Görmeyi merakla beklediğim filmlerden biriydi Murat Fıratoğlu'nun ilk uzun metrajı olan "Hemme'nin Öldüğü Günlerden Biri". Geçtiğimiz yıl prömiyerini yaptığı Venedik Film Festivali'nin Orizzonti Bölümü'nden Jüri Özel Ödülü'yle dönmekle kalmadı. Hem Adana hem de Ankara Film Festivali'nde En İyi Film Ödülü kazandı. Filmi bu hafta gösterime girdiği MUBI'de izleme fırsatım oldu.

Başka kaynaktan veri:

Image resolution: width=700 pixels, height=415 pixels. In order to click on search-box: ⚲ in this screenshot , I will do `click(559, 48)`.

Filmin kahramanı Eyüp, İzmir'de kendi işini yapma denemesinde başarısız olunca, memleketi Siverek'e dönüp, mevsimlik işçi olarak çalışmaya başlıyor. Film, uçsuz bucaksız domates tarlalarıyla açılıyor. Domatesler, kasalarla getirilip, alana boşaltılıyor. Tek tek kesilip, tuzlanıyor, kurumaya bırakılıyor. İşçiyle işveren arasında köprü olan dayıbaşı Hemme, işin her kademesinde işçileri denetliyor. "Patrondan daha patron" kalıbının tarımdaki karşılığı. İşverenin yanında, işçinin derdinden anlamayan bir kibir abidesi.

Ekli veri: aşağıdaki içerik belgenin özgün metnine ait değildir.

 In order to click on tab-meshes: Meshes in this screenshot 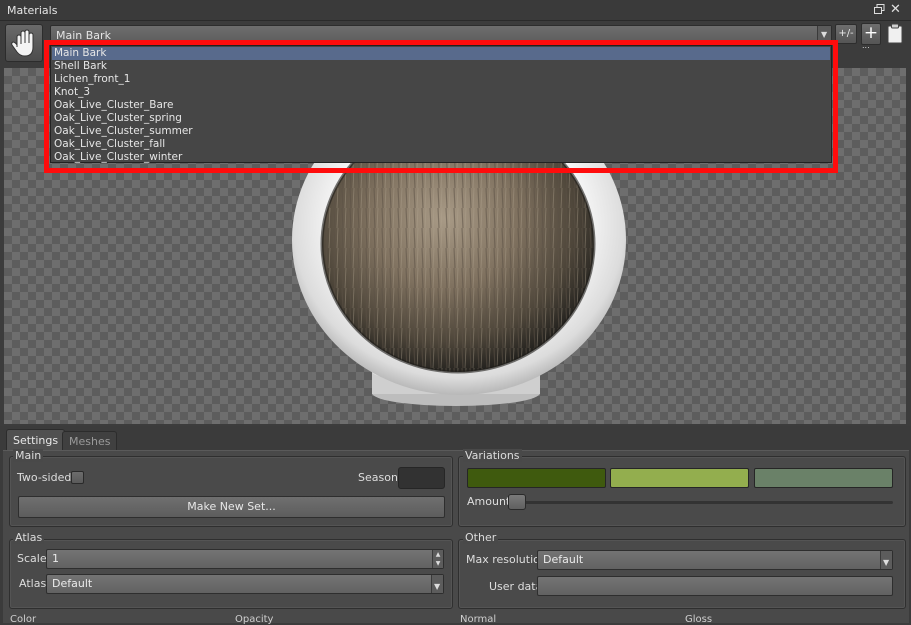, I will do `click(90, 440)`.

Güneşin altında, ağır çalışma koşullarında, yevmiyelerini almadan çalışan işçiler arasında, Hemme'ye kafa tutan bir kişi var: Eyüp. Diğerleri, belki yevmiyeler hep geç yattığından belki de problem çıkarırlarsa yevmiyeyi hiç alamayacaklarından sabırla işlerine devam ediyor. Eyüp öyle değil. Sürekli Hemme'nin peşinde. Ekmeğinin. Soruyor, sorguluyor. Kafa tutuyor. Her defasında Hemme tarafından tersleniyor. Sürüdeki kara koyun sevilmez malum. Hemme işçilerle selamlaştığı bir gün, Eyüp selamına karşılık vermeyince küplere biniyor. Aralarında çıkan kavga sırasında, hırsını alamayıp bir de Eyüp'ün annesine küfrediyor.

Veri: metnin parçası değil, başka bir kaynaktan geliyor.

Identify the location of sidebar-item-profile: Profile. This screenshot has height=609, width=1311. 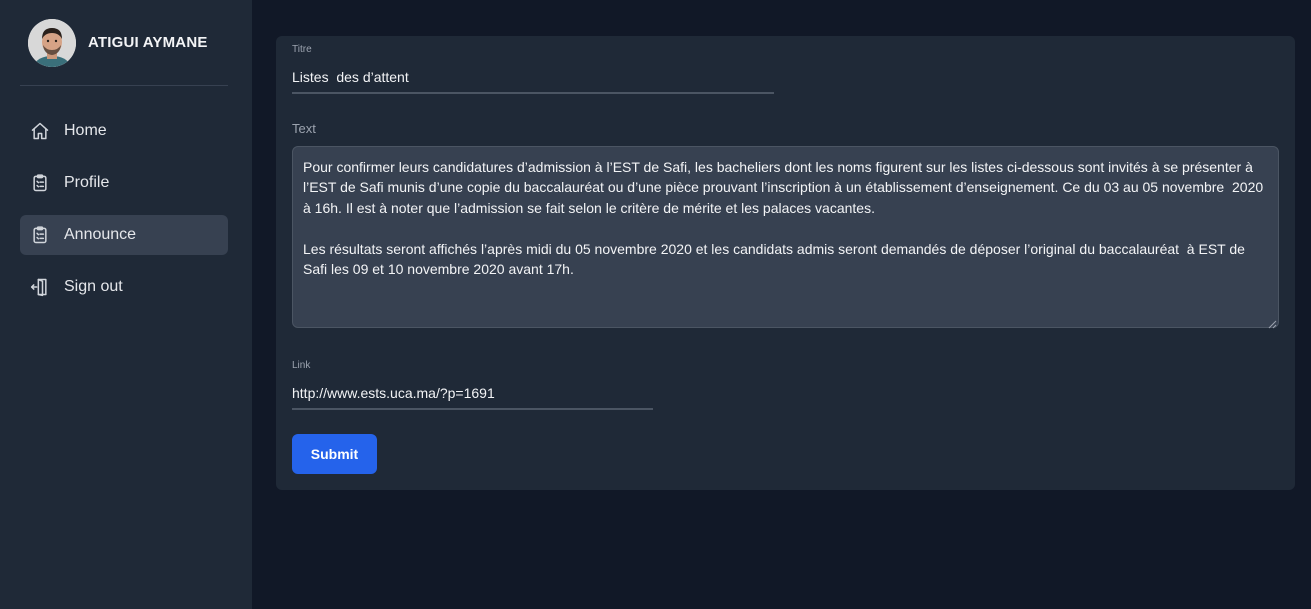
(124, 183).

Süregelen haksızlıkların üstüne bu küfürün eklendiği noktada Eyüp'ün intikam yürüyüşü başlıyor. Önce eve koşup, yorgan denklerinin içinden silahı çıkarıyor. Avluda her şeyden habersiz hasta hâlde yatan annesinin önünden rüzgâr gibi geçip yola koyuluyor. En fazla iki sahne sonra Hemme'yi bulup öldürmesi işten değil. Ama öyle olmuyor. Film boyunca sürüyor bu yürüyüş. Absürd kesintilere uğrayarak, dramın içinden kendiliğinden doğan mizahı yanına katarak.
Sürekli tekleyen motorunun müdahalesiyle kesiliyor hızı önce. Sonra onu sohbete çağıran köylülerle oturup çay içmek zorunda kalışıyla. Derken bir kayalıkta yine bir köylüye rastlıyor. Onu yolundan alıkoyup rüyalarını anlatan. Tam yeniden hızını almış yola devam ederken, karpuzuyla yaşlı bir köylü çıkıyor karşısına. Onu, karpuzuyla beraber evine bırakma yürüyüşüne dönüşüyor intikam yürüyüşü. "Daha karpuz kesecektik" hikâyesine varıyor. Yaşlı amcanın ısrarıyla o karpuzu yemeden kıpırdayamıyor yerinden. Oradan da kurtulmuş yürüyüşüne yeniden başlamışken kırtasiyeci çıkıyor karşısına. Onu dükkâna sokup apar topar, namaz kılmaya gidiyor. Hemen ardından içeri ilkokul arkadaşı kızıyla birlikte giriyor. Bu defa onunla uzun bir sohbete koyuluyor Eyüp. Dükkândan çıktığında, dayı oğluna rastlıyor. Onun arabasına biniyor. Derken rota değişmek zorunda kalınca inip daha da uzamış yola devam ediyor. Sürekli hedefinden uzak düşüyor Eyüp.